**GIVEN DATA**:
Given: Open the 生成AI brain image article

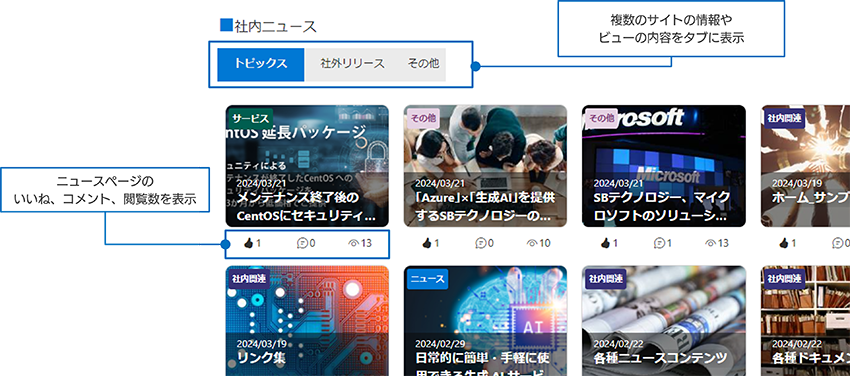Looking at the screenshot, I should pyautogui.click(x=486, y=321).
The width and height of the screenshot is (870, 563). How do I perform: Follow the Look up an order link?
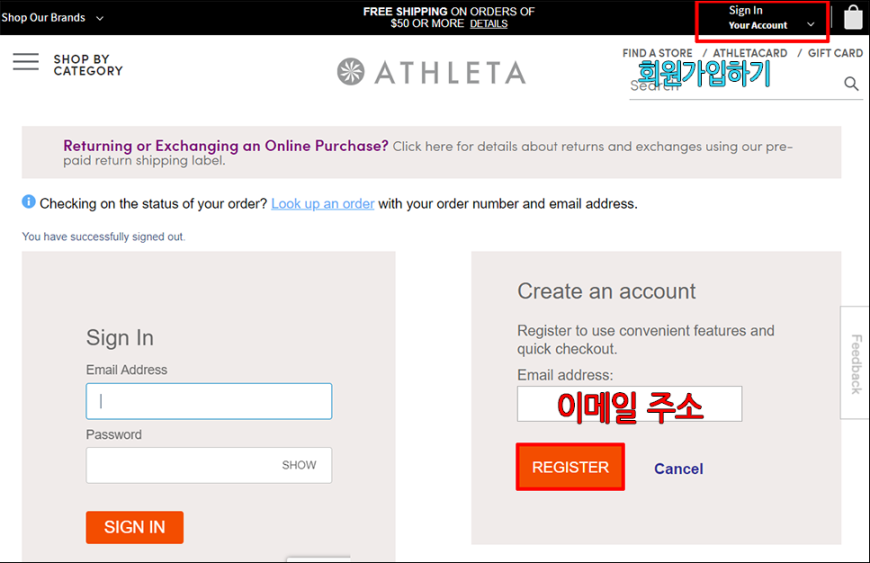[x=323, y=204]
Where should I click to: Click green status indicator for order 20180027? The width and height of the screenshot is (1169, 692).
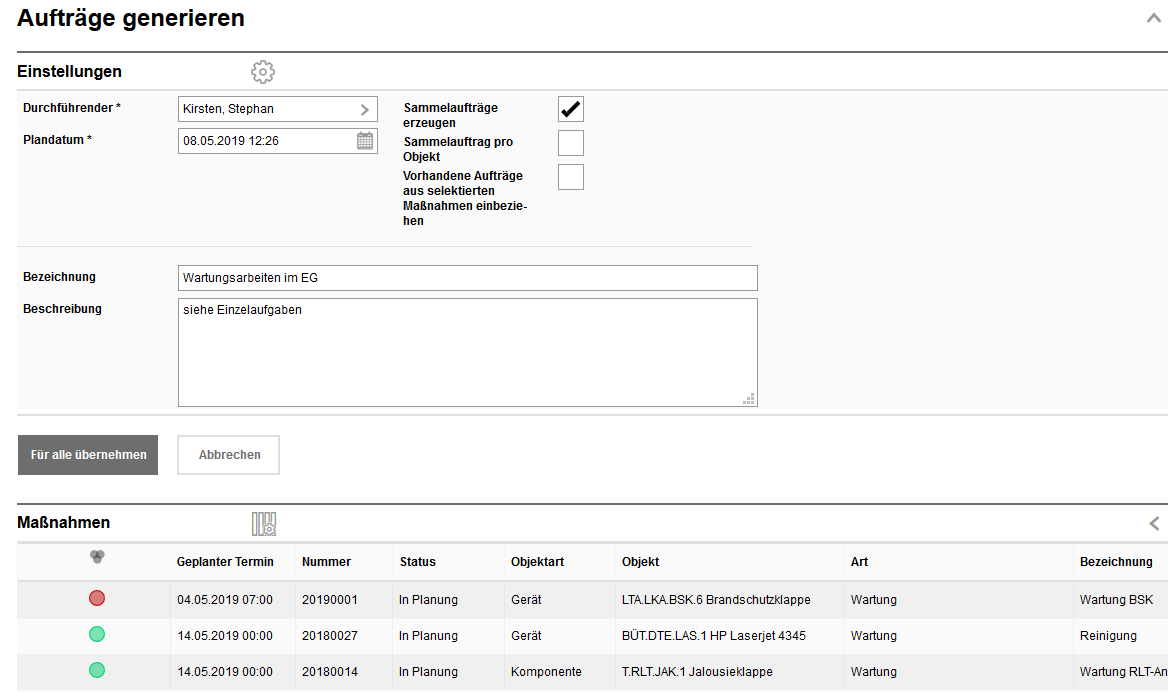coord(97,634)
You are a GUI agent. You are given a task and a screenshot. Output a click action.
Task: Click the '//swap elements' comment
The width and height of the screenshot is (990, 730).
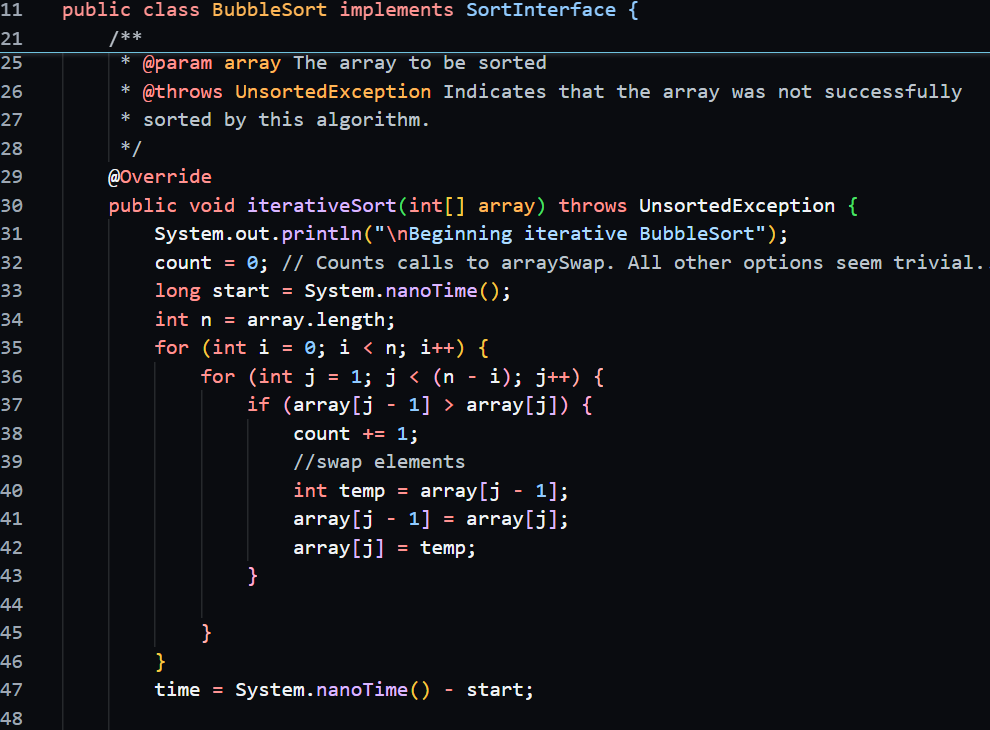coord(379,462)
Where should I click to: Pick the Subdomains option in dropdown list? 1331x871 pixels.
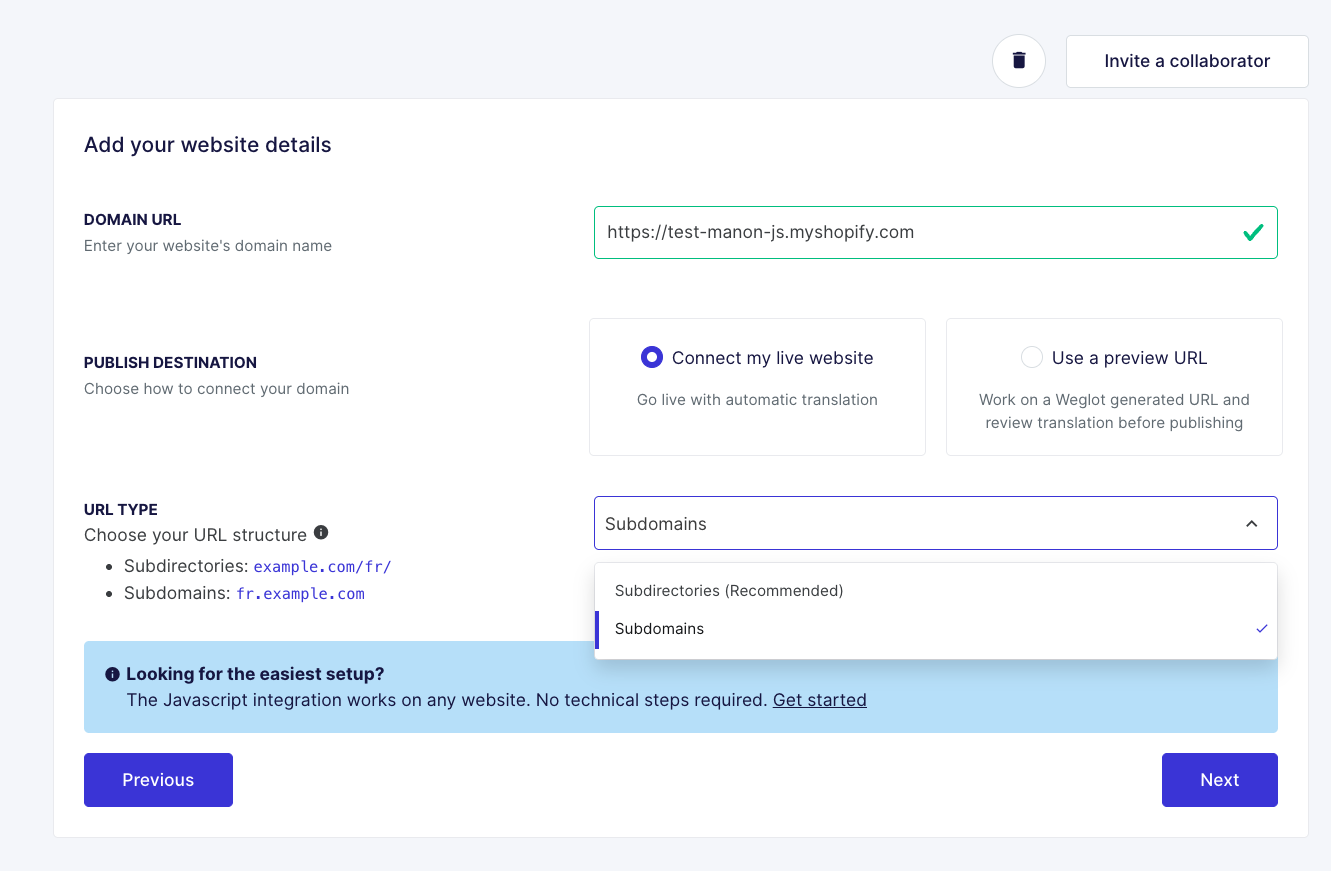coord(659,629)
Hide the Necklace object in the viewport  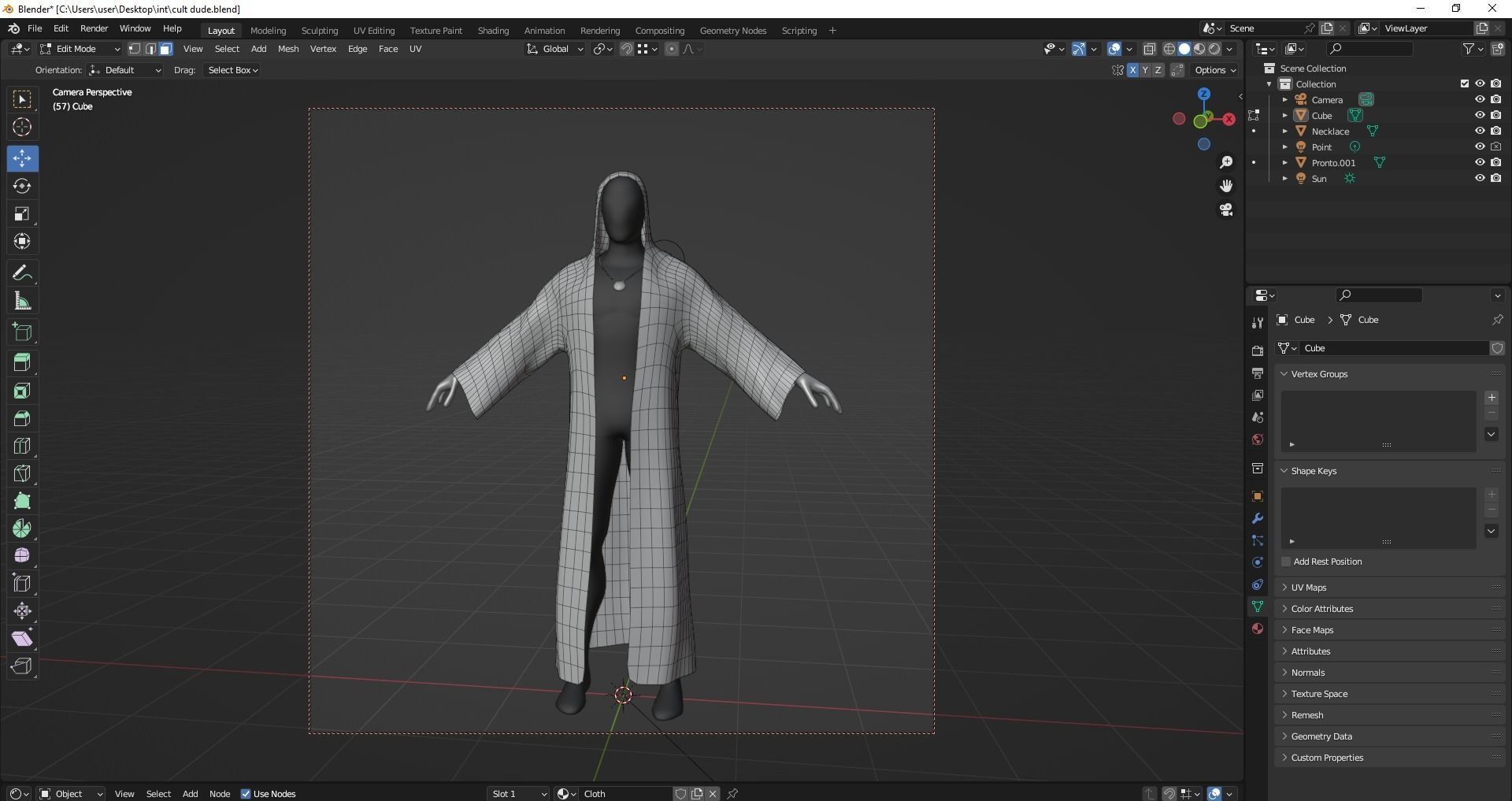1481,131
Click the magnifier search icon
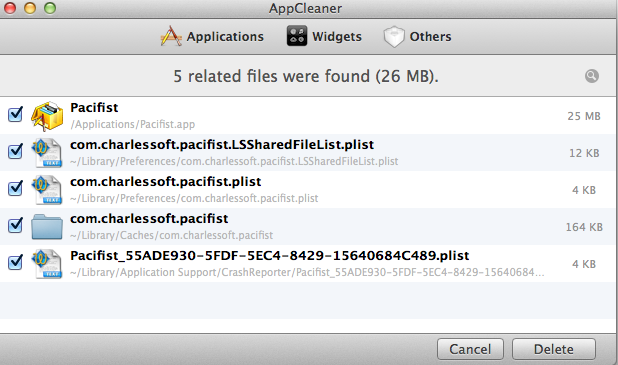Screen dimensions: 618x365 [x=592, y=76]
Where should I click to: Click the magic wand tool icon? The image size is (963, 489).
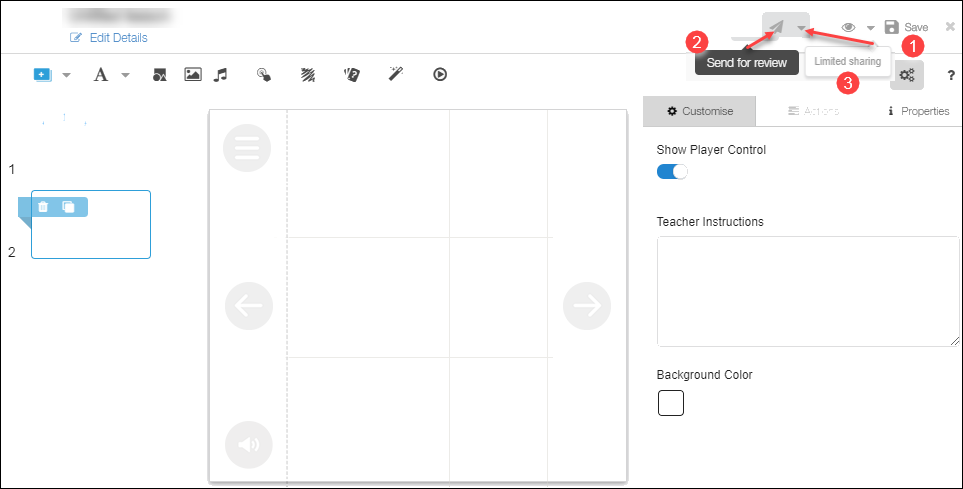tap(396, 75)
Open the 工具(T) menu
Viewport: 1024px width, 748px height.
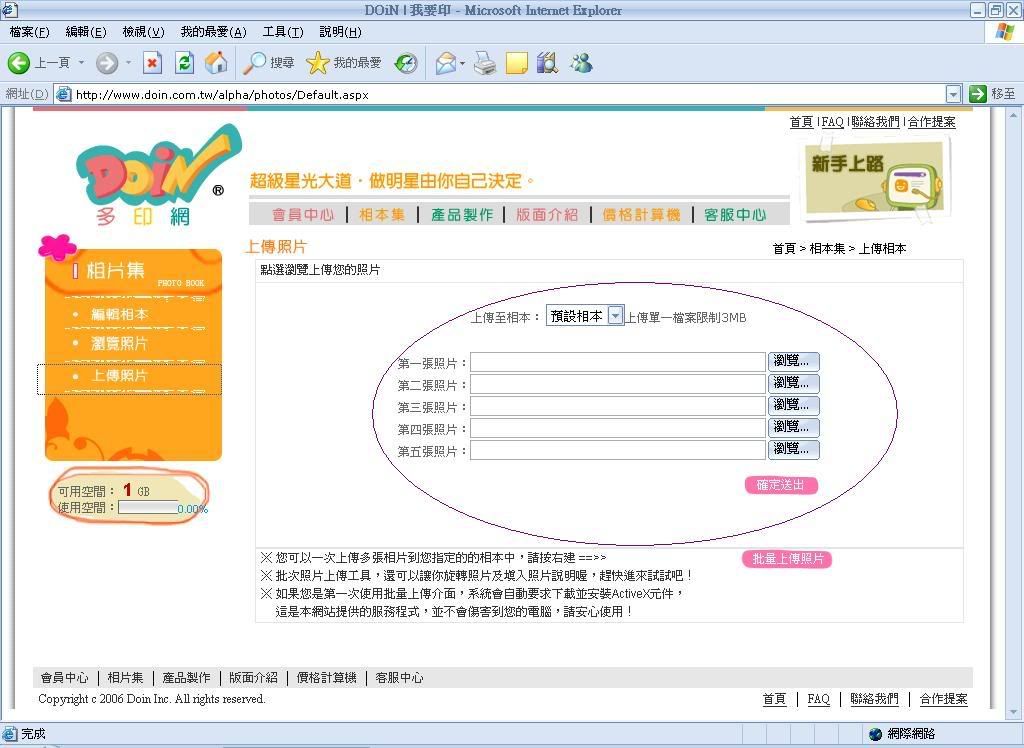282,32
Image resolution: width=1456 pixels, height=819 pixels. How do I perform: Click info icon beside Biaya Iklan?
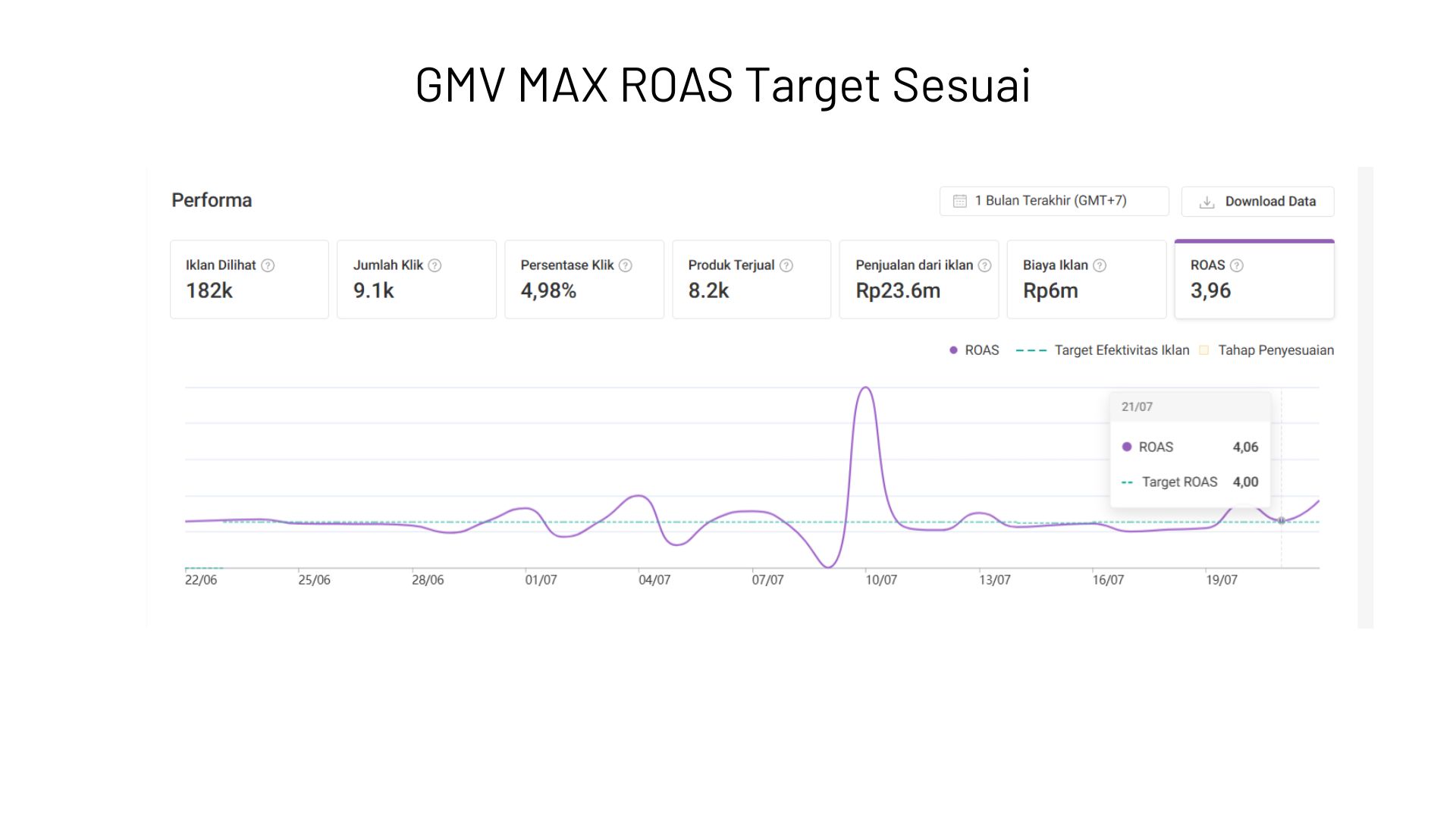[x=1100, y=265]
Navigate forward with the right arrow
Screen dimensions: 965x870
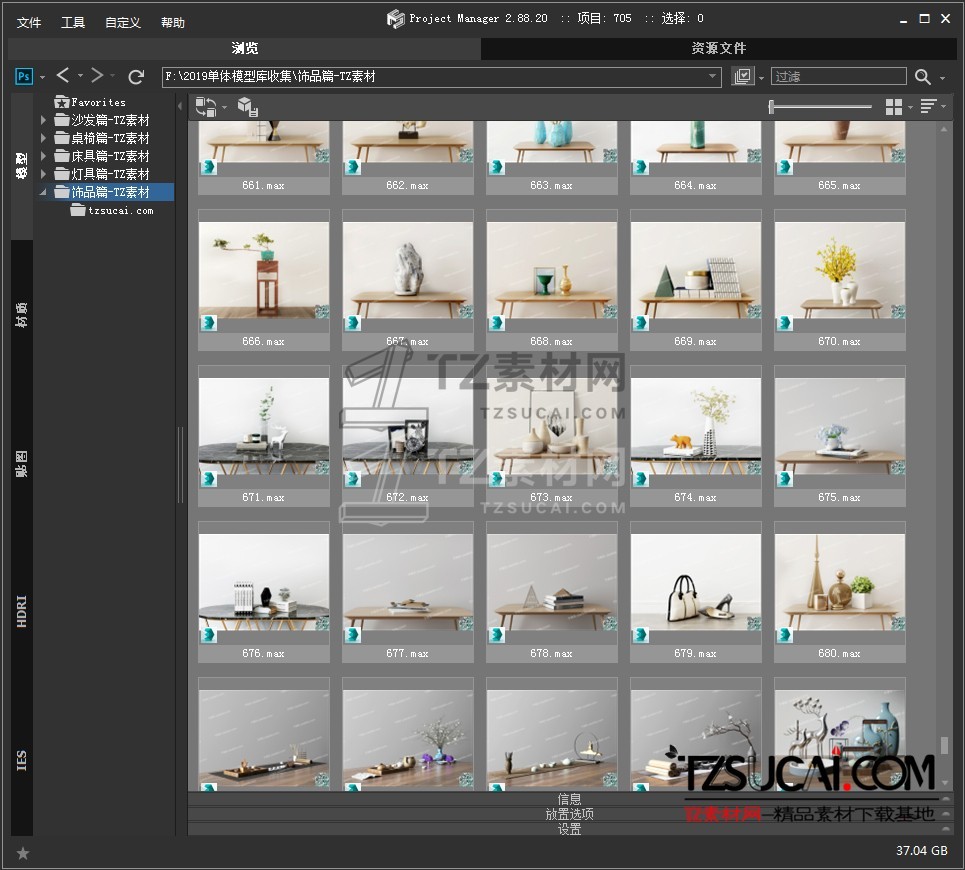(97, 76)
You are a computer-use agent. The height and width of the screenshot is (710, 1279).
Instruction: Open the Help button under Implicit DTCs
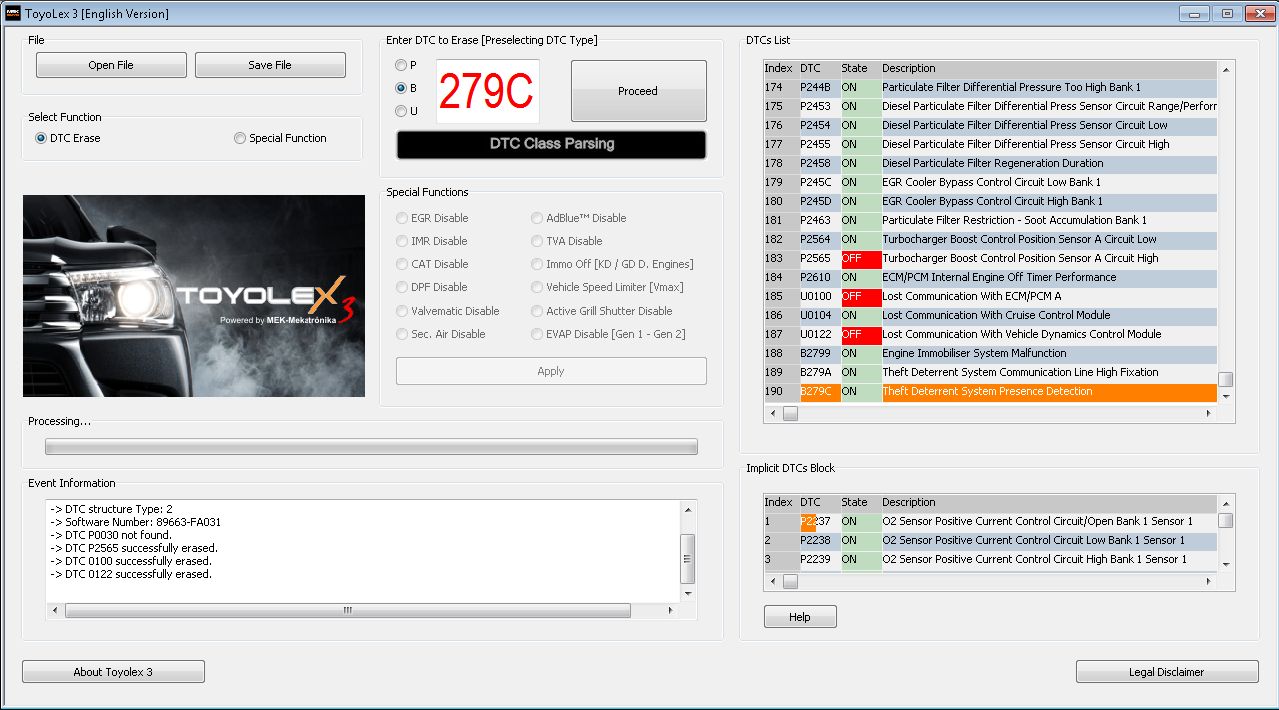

**PROMPT**:
Return every line of the records above that contains the string "order". Case counts.

**FINISHED EXERCISE**:
The width and height of the screenshot is (870, 563). How do I perform: Follow the Look up an order link?
Where should I click to: Click green status indicator for order 20180027? The width and height of the screenshot is (1169, 692).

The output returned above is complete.